Stress Relief Techniques-15-Raveendran Nair-Malayali Astrologer in Delhi-9871690151
Vipassana meditation
techniques for stress relief.(Collection from various books of Theravada Budhism ).
Part-15.
It's exactly the same for our
use of the words “I,” “me,” “mine,” and “self.” These words refer to the felt
sense that our experience somehow "belongs" to someone. This felt
sense of self is connected to a deeply rooted belief that there really must be
someone continuously "behind" it all, to whom everything happens or
to which everything refers. Our own experience challenges this belief and
reveals it to be just that: a belief.
The sense of self does not
exist anywhere within or separate from the changing play of sights, sounds,
sensations, and thoughts that make up our experience. For example, if we ask
the question, "Who is thinking this thought?" we do not find anyone
separate from the thought itself who is actually doing the thinking. The
thought thinks itself, so to speak. Our experience reveals that there is no
"essence" within any of the elements of the body and mind that
actually corresponds to this word "self," just as there is no essence
of car hidden within the parts that we call “car.”

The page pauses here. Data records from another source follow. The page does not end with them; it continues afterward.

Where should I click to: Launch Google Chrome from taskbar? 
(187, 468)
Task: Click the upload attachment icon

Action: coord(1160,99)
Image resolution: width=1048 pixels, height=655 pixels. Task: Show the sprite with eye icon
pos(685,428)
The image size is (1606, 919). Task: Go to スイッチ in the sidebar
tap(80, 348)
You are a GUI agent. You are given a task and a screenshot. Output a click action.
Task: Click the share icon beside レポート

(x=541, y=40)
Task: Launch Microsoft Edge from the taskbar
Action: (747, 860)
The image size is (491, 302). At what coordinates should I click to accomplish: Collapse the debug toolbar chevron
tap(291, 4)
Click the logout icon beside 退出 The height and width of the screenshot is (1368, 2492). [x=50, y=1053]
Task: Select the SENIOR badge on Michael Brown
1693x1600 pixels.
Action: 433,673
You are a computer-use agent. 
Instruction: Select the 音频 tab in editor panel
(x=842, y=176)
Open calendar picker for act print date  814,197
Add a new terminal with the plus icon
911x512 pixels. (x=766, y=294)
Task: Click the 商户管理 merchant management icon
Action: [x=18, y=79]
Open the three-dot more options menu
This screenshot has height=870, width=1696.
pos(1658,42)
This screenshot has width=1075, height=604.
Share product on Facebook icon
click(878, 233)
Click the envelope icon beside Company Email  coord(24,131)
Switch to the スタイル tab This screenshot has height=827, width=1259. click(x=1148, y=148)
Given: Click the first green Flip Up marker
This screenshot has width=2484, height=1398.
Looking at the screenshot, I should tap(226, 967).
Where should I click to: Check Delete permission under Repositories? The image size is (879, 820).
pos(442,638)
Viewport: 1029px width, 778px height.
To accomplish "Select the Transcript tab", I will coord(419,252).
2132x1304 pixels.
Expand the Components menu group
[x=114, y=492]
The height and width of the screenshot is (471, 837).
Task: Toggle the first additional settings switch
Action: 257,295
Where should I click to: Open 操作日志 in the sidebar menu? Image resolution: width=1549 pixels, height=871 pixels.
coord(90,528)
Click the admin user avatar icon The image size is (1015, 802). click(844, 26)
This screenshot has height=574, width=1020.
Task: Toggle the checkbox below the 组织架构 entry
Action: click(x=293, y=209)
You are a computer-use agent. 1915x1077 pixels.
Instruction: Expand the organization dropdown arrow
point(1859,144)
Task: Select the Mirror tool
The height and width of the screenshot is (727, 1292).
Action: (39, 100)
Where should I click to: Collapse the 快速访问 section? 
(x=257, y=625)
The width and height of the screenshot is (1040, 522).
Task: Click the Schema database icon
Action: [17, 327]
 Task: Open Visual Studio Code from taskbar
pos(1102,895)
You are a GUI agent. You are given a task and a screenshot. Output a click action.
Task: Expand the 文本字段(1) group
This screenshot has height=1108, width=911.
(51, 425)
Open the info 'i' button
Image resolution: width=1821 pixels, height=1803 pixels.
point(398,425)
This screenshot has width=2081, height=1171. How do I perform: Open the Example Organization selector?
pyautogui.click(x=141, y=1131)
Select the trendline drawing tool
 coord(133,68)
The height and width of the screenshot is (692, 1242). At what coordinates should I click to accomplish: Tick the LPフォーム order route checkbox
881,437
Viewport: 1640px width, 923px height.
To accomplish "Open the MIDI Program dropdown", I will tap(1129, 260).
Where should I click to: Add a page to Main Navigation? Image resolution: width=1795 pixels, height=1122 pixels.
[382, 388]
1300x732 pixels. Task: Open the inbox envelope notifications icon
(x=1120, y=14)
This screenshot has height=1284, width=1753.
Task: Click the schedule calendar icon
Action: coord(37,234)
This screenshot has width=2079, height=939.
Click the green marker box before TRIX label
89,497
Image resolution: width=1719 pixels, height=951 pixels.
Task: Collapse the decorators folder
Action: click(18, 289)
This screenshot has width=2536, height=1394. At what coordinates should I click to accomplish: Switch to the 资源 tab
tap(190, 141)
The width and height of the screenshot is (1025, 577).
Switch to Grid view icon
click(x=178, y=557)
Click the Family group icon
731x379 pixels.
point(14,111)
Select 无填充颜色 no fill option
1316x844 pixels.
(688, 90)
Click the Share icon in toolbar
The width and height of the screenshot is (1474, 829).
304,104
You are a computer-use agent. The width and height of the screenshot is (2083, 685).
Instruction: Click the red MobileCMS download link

People often glibly conclude
that there's no self, period. But it is undeniable that the felt sense of self
is part of our experience at times. The sense of self, which seems real enough,
is arising and passing because of conditions, like anything else in this world
of change.
Experience shows us that the
sense of self is typically stronger when there is identification with a
correspondingly strong experience in the body or mind. Thus, we naturally say,
"I am angry," rather than, "There is anger arising".
At other times, when one is
fully engaged in an activity and the sense of separation from the world
diminishes, the sense of self is not so strong.
And when we are in deep sleep,
the sense of self is entirely gone.
Thus, moments of
"selflessness," like moments of freedom, are not as unusual as we
think they are. We often let them go unnoticed.
If we pay attention to our
direct experience with a calm mind, we become more familiar with moments of
selflessness, so that we cease being disturbed or enchanted by them.
By becoming accustomed to this
fact of existence, which has been called the "crown jewel" of the
Buddha's teaching, we gain tremendous ease and freedom.